Every living being is the result of relationships that are influenced by context and, in turn, capable of influencing the natural and social environment around them. We are open systems with circular dynamics in a terrestrial ecosystem with these very characteristics. As living beings, we are characterised by circularity. Therefore, when we interrupt this circularity we create problems at a system level. 

In this scenario, food offers a privileged perspective from which to discover the properties and potential of circular thinking. Food is the vital link in the circular process of metabolising matter in the human body and transforming it into energy. Information flows characterise circular feedback mechanisms, starting and driving the evolution of species. Food is the base connecting unit and is a field of priority for experimenting a new way of understanding the production and consumption of goods, a new approach to raw materials and waste, and a new paradigm with which to build integrated economic and social relations that are useful for all.

Developing a new economic model that starts from food means refocussing on communities, on the quality of relations and the substance of behaviour. Food is a local structuring agent because it is still connected to actual needs. This does not imply dealing exclusively with what keeps us alive, on the contrary, it means exploring new complex territories pertaining to social relations, community, identity and the spirituality of each human being, everywhere and from all socio/cultural backgrounds.

The extractive and linear economy, based on profit maximisation and relentless cost reduction, and hinged on the concept of waste and disposal, has slowly but inexorably colonised our imagination and way of thinking, increasingly homogenising our mental processes to those of production. This phenomenon is particularly evident in relation to food, where common practices involve production scenarios that keep exploiting people and raw materials, where standardisation is the norm and based on the greedy rules of financial markets, generating negative impacts on our planet’s natural, social and cultural capital.
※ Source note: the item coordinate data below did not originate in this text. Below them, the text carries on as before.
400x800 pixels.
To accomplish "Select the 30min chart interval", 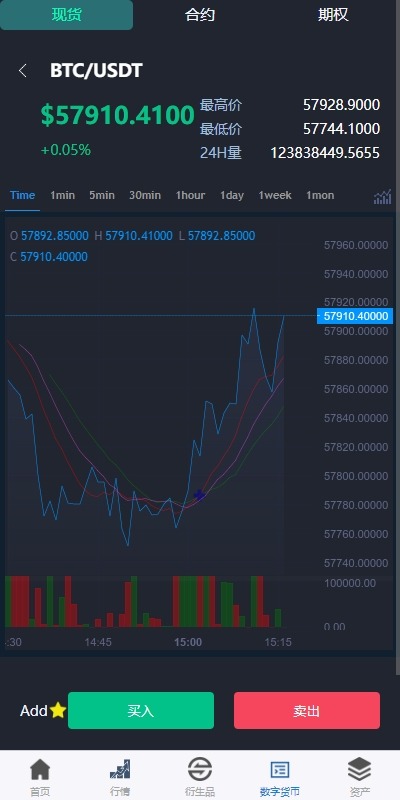I will 145,195.
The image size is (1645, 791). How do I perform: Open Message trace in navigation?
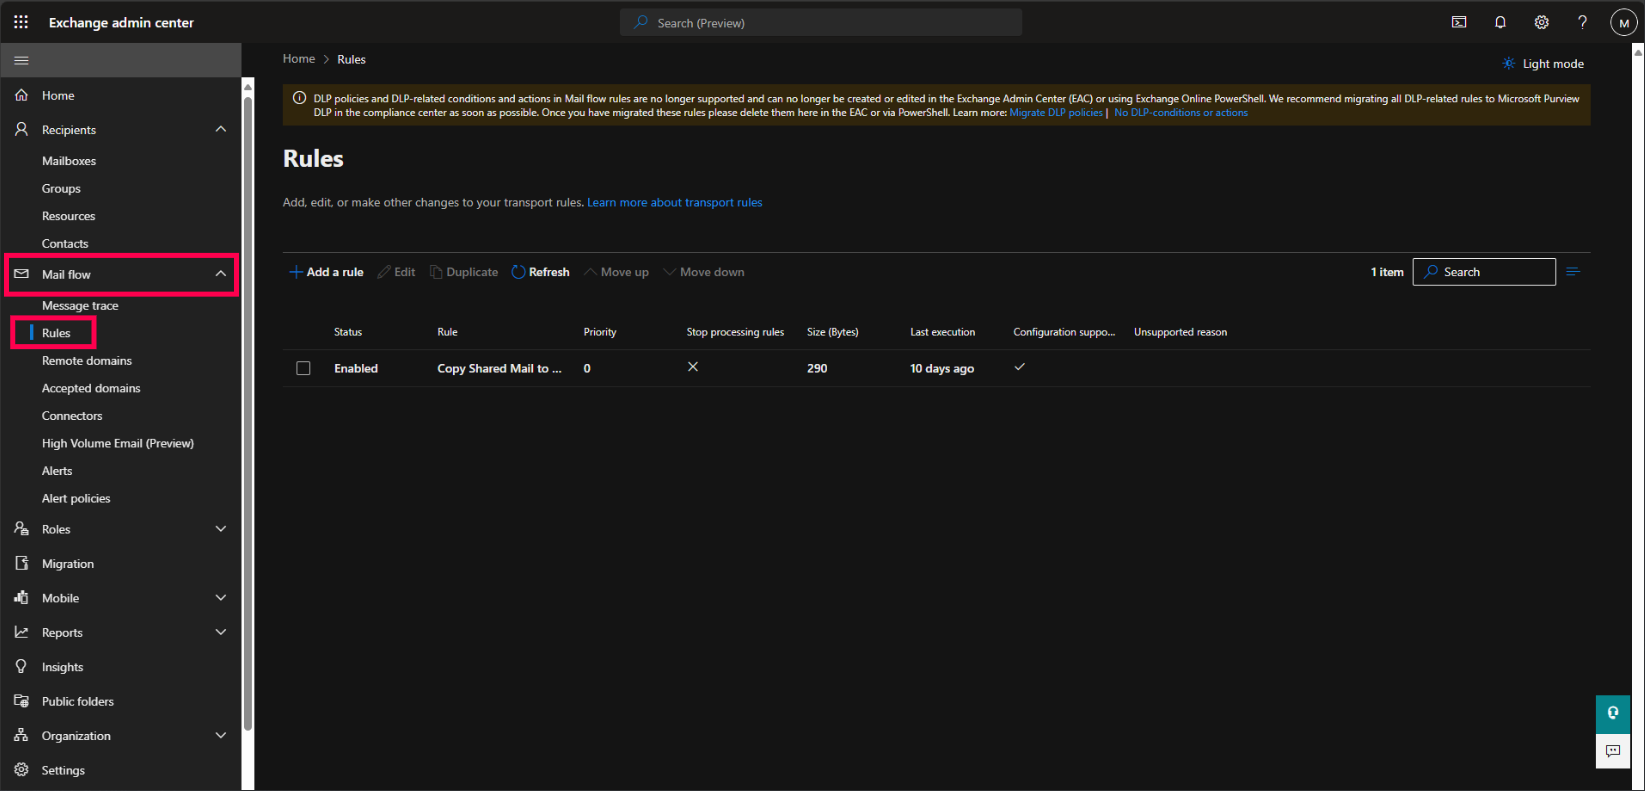80,306
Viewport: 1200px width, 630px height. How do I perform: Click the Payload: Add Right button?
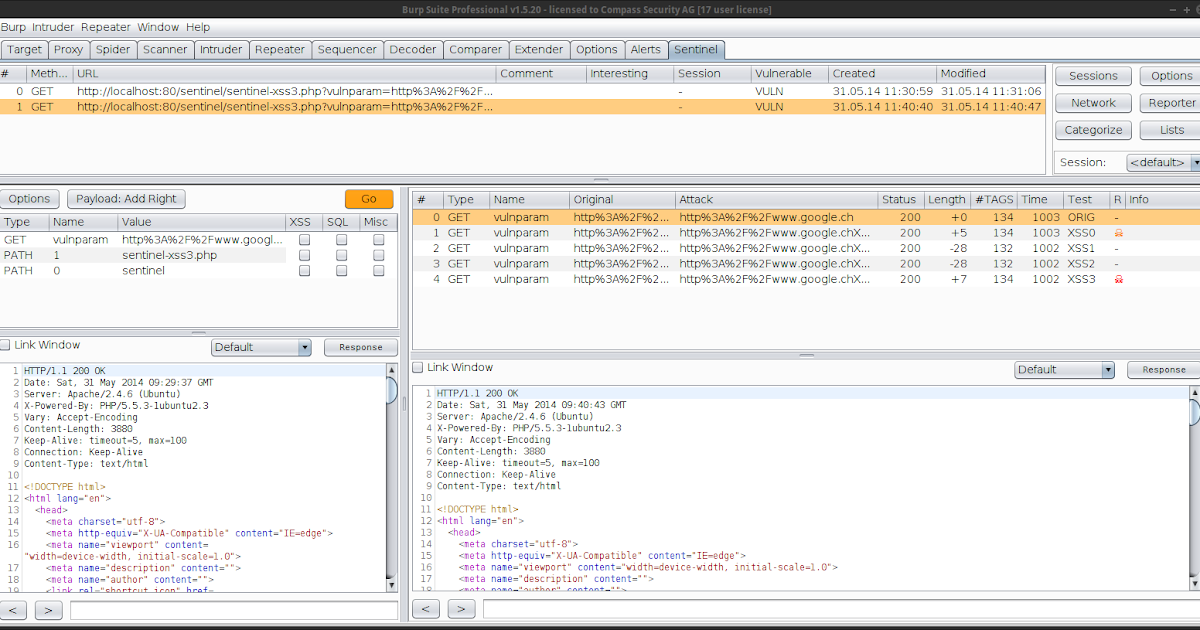(126, 199)
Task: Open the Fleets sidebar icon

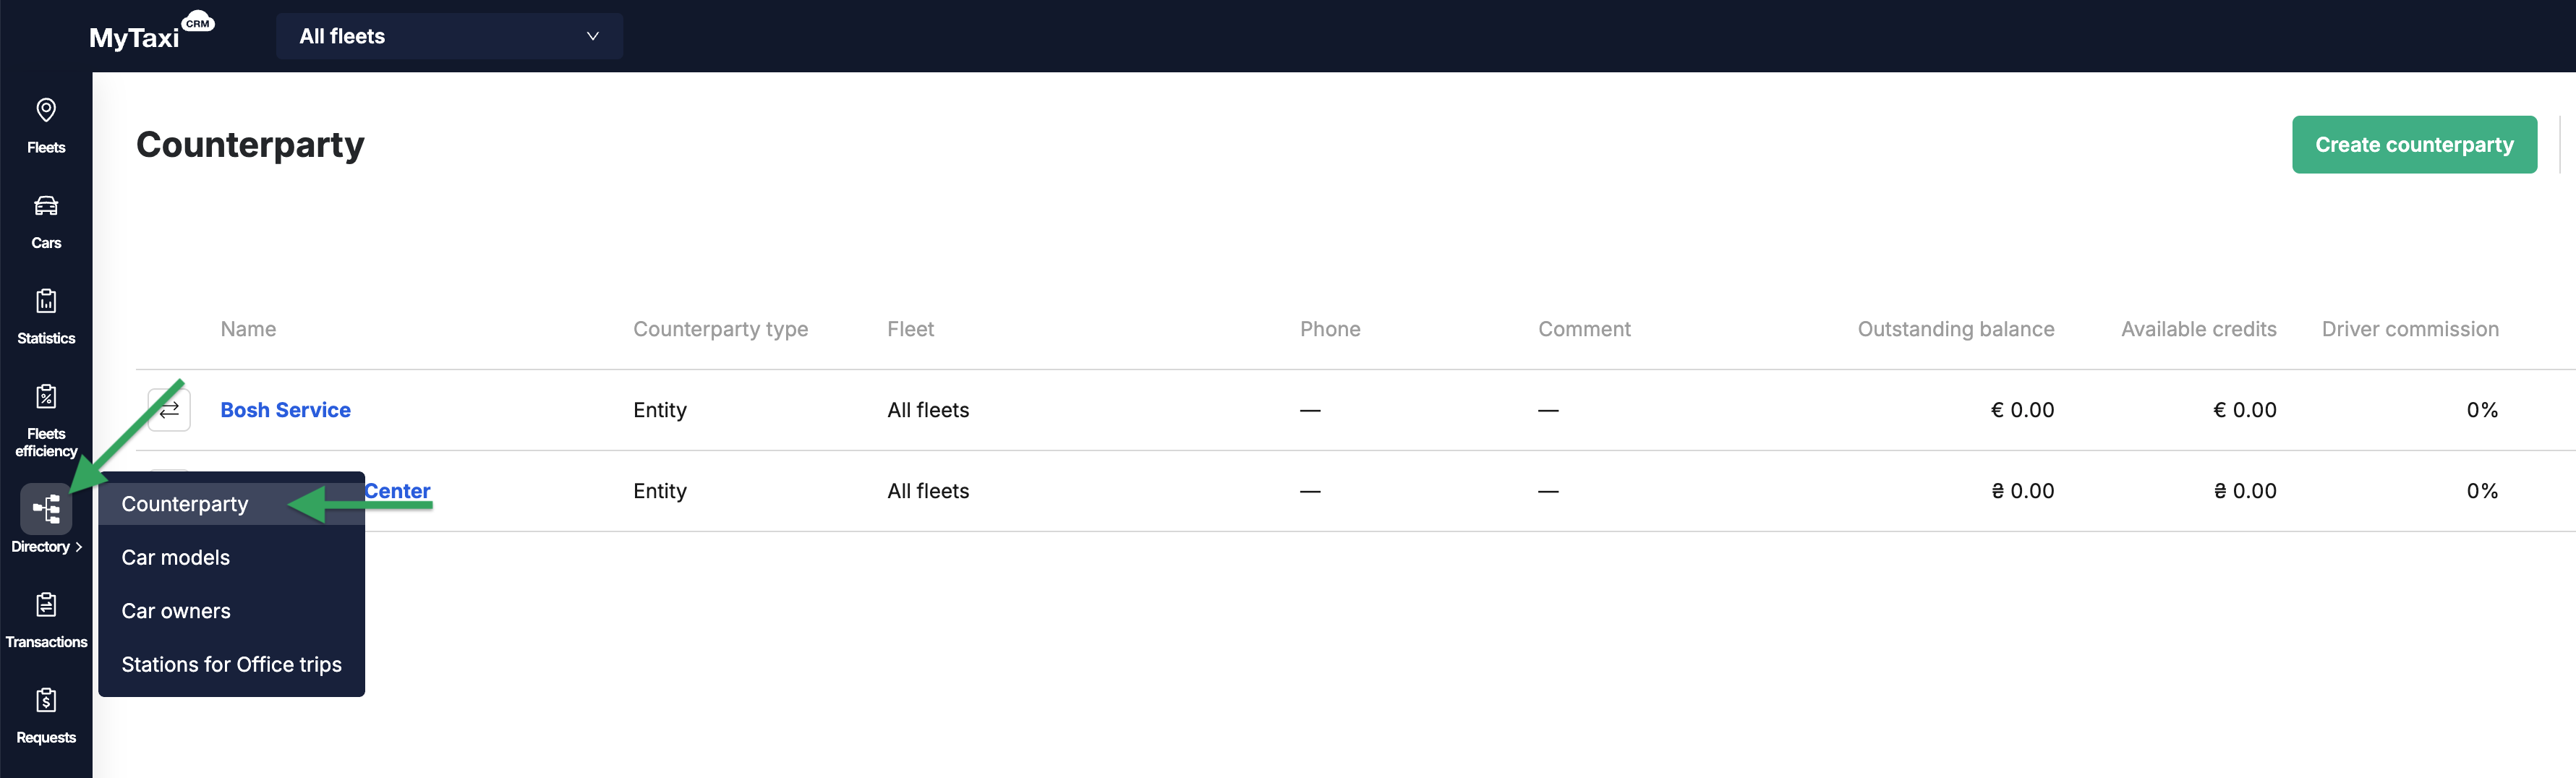Action: click(46, 110)
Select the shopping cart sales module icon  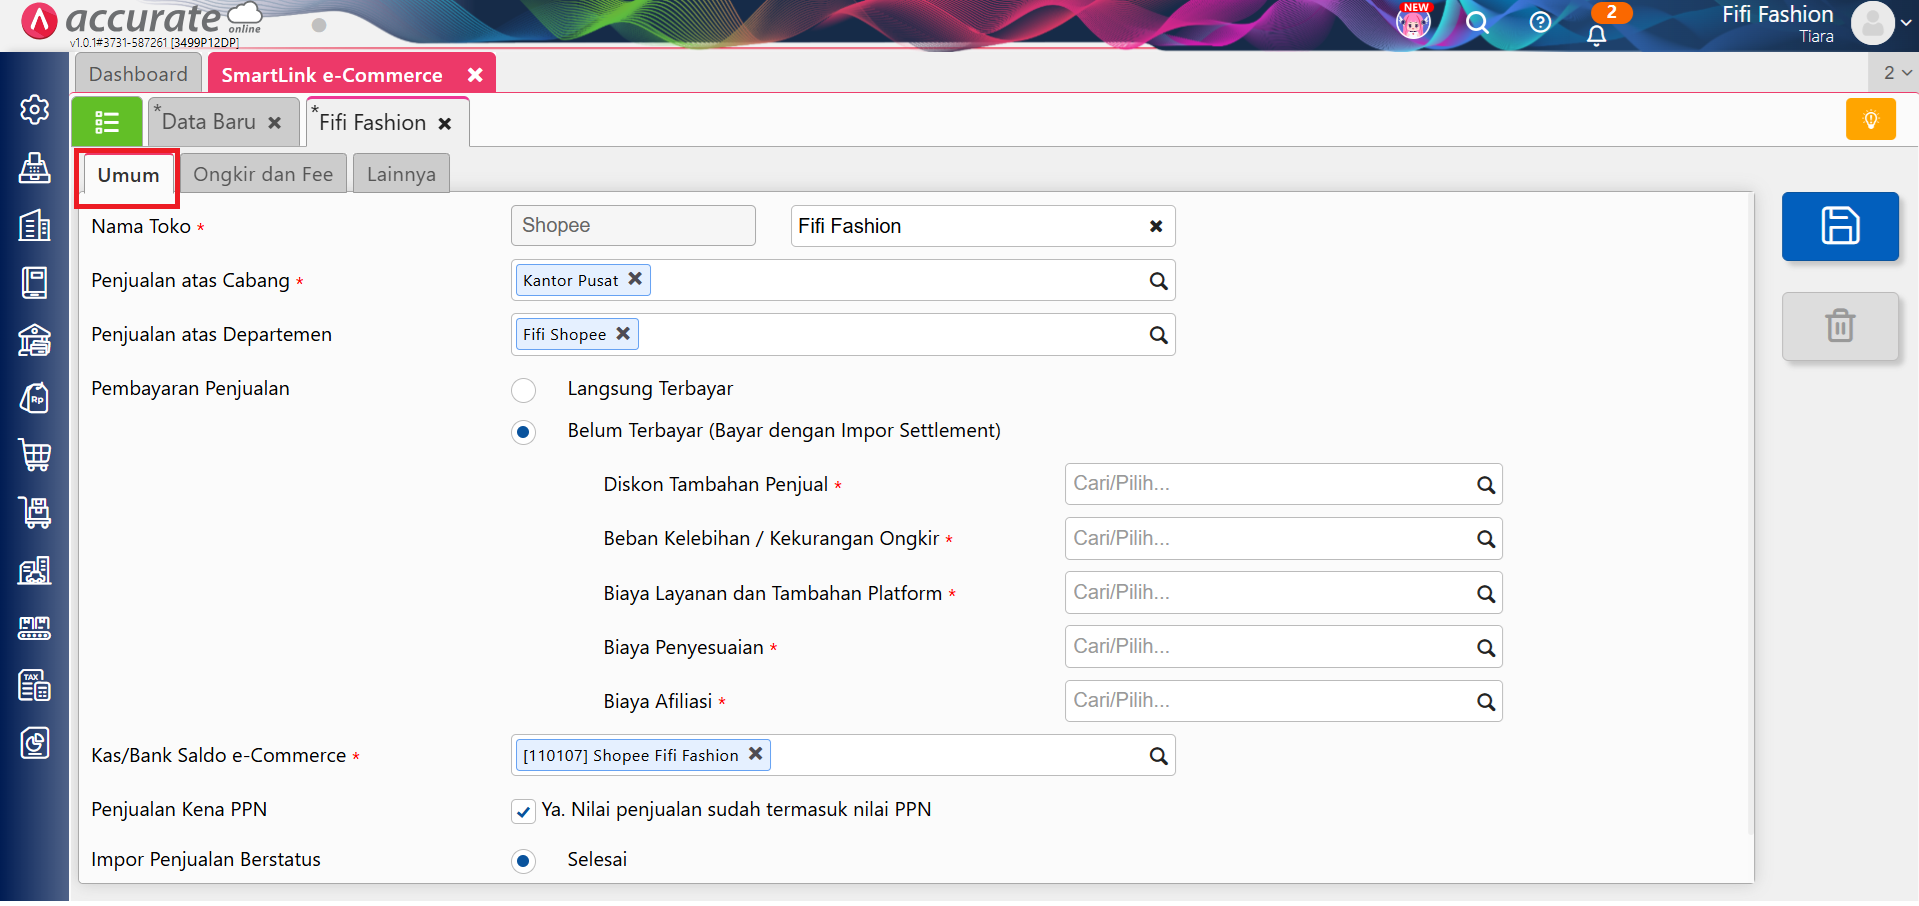click(x=33, y=455)
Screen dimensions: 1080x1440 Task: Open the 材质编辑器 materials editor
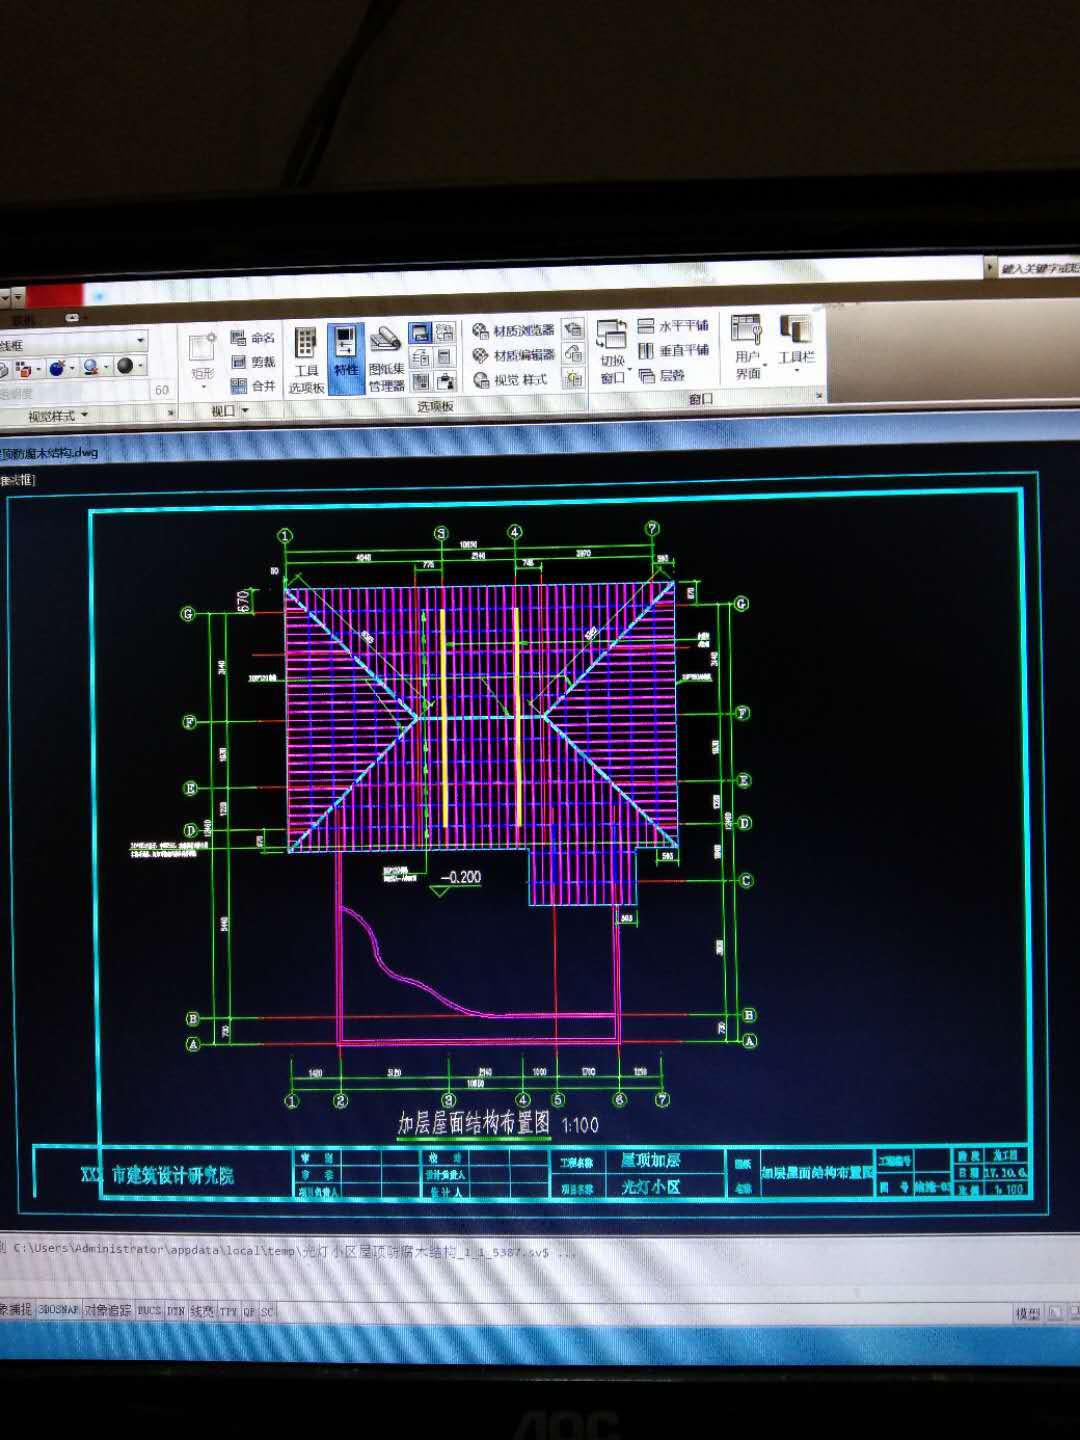click(x=513, y=355)
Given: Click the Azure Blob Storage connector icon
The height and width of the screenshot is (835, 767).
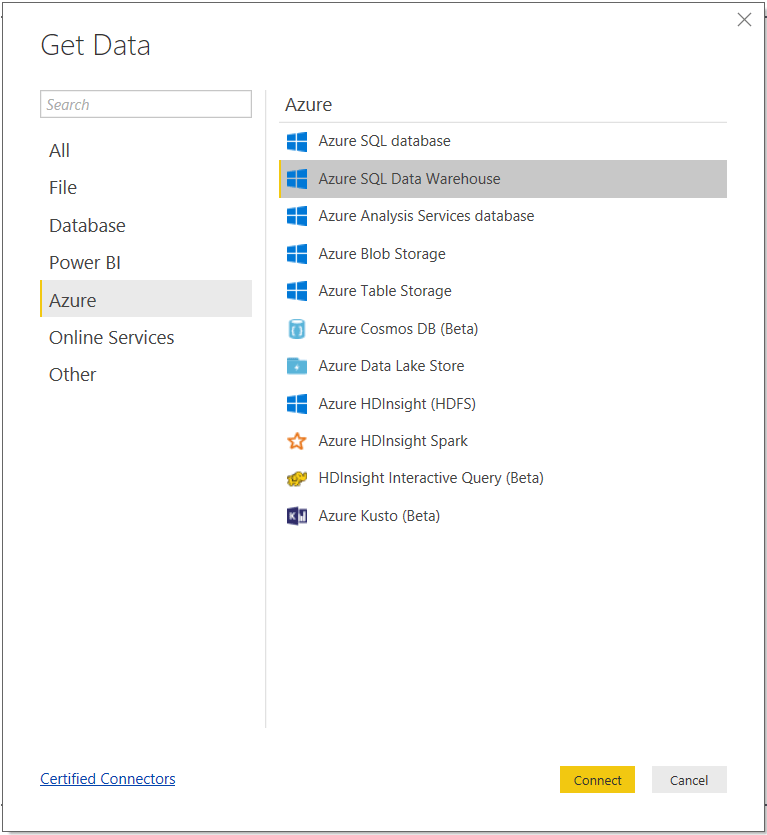Looking at the screenshot, I should click(x=296, y=253).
We must emphasise that respecting the planet, first of all, means taking care of ourselves and giving future ecosystems the opportunity to benefit from what we feed back into them.

We must limit our desire for daily gratifications, in order to respect the planetary and social boundaries of a system whose dynamic balance we must not upset. 

This is why it is necessary to develop new partnerships, to share values and goals, to curb the irrational use of resources, to try and mend the social fabric that must be both the starting point and driving force of the change we hope to see. People make the economy, and a model that depletes natural resources goes hand in hand with labour exploitation, income inequality and the marginalisation of community and social interests. In essence, the social and environmental crises we are witnessing cannot be separated. There is no duality whereby: on the one hand we have a planetary resource problem and on the other a crises of global social fairness. These two issues are intrinsically connected and integrated, and as such they must be tackled. There is no environmentalism without fighting poverty and there is no social advancement without ecology. 

We must develop this dialogue, rethinking and redesigning a regenerative and circular economy, and paying attention to the preservation of the extraordinary knowledge that the planetary library can offer us. Thinking at a system level is the necessary condition for understanding how different parts influence each other, how we can move from a model based around competition to one of collaboration amongst the players of the same system, and how the circular concept cannot be reduced to the simple definition of “waste economy.” Let’s not waste this golden opportunity for a shift in paradigm; we urgently and desperately need it.